> EXTRACTED INFORMATION:
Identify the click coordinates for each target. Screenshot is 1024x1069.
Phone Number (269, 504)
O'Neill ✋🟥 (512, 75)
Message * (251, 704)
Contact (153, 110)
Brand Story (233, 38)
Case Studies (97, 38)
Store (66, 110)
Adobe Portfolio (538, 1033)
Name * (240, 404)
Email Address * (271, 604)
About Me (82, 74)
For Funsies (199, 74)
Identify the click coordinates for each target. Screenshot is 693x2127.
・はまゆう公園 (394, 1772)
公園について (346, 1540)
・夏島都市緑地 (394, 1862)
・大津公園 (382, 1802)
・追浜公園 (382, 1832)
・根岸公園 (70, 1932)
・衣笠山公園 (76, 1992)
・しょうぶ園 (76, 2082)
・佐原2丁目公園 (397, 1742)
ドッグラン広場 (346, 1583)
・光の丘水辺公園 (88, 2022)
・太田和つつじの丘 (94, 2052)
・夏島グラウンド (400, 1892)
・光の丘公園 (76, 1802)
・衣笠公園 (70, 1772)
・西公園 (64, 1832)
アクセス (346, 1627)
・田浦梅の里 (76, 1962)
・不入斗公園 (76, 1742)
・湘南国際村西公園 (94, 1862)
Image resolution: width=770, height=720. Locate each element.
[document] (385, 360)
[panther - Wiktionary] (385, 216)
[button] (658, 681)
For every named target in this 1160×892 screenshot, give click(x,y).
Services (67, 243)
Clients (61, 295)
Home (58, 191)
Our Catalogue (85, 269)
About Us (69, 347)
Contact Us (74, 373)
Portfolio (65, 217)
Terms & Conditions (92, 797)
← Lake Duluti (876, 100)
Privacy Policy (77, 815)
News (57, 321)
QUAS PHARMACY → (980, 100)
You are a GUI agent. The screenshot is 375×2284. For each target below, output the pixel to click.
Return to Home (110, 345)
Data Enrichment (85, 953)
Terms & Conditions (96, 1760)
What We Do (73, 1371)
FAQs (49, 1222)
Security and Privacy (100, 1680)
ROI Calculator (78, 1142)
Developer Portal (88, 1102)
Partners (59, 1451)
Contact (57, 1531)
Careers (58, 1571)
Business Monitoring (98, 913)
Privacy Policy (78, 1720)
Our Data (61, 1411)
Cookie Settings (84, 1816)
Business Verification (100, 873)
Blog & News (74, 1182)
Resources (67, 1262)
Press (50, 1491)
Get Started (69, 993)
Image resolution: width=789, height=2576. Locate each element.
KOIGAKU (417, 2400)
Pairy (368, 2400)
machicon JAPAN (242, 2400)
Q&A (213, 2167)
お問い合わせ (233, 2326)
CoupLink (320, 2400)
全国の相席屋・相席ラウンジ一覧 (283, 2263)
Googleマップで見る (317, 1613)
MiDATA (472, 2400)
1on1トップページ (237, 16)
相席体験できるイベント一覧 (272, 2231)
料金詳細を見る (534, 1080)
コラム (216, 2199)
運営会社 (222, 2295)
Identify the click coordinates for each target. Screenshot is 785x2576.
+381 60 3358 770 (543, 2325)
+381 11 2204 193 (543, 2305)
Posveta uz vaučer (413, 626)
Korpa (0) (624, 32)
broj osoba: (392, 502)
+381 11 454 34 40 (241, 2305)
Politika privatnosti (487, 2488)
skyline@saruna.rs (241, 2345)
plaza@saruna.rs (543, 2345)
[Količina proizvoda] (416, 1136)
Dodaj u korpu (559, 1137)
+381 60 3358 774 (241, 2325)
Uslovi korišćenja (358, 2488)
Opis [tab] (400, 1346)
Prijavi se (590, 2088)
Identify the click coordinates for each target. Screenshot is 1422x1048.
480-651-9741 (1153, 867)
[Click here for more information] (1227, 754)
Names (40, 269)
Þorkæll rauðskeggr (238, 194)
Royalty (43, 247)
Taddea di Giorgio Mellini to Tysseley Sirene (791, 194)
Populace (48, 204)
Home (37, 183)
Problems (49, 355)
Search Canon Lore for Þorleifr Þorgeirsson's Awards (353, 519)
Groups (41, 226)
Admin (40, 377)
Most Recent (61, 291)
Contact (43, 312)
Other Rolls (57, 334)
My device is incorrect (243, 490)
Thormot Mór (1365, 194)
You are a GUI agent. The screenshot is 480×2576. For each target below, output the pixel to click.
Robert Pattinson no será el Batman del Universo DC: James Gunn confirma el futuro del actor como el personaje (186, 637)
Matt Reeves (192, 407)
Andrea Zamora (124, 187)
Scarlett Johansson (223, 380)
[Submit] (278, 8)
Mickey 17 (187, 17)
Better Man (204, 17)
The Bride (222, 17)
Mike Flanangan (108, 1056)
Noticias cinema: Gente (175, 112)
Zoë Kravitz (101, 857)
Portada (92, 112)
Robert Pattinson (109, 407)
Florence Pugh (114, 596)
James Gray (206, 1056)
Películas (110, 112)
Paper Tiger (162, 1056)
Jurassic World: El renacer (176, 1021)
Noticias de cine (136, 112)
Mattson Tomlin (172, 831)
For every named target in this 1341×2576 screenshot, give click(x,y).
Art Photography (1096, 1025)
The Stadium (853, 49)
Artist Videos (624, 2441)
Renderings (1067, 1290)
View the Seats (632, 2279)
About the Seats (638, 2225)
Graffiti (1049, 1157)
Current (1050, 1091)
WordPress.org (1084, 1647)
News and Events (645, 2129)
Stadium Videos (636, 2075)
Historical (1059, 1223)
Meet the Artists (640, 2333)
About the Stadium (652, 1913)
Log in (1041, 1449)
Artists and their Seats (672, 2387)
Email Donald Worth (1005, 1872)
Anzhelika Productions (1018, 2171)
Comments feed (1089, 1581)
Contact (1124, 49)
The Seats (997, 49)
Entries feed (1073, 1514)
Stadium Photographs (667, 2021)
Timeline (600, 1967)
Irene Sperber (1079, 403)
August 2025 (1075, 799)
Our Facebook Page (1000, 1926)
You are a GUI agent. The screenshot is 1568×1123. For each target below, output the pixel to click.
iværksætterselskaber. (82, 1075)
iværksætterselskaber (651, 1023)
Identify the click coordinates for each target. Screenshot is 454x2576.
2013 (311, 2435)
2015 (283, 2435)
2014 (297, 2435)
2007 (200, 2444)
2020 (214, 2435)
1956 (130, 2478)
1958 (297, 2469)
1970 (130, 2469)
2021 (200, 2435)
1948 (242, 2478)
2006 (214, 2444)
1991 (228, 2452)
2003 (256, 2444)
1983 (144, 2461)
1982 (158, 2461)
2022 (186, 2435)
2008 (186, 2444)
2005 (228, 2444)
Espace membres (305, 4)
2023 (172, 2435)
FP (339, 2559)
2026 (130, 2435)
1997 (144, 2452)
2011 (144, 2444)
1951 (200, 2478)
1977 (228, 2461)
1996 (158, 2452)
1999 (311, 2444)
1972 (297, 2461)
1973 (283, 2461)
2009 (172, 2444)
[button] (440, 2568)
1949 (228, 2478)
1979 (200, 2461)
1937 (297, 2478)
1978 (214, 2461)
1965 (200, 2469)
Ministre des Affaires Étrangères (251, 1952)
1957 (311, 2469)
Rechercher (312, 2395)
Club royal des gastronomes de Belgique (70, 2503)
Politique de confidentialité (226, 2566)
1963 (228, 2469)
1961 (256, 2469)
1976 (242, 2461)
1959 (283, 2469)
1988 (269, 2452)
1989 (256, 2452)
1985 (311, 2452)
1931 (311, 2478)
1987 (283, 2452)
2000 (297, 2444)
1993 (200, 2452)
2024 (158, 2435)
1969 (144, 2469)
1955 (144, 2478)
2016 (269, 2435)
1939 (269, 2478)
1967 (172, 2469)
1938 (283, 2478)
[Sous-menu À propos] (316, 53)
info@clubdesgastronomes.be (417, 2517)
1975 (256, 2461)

> DIRECTIONS: Please count the lines of the records above that contain the string "this", treating uppercase and lowercase as different, and give only that number.

> RESPONSE: 2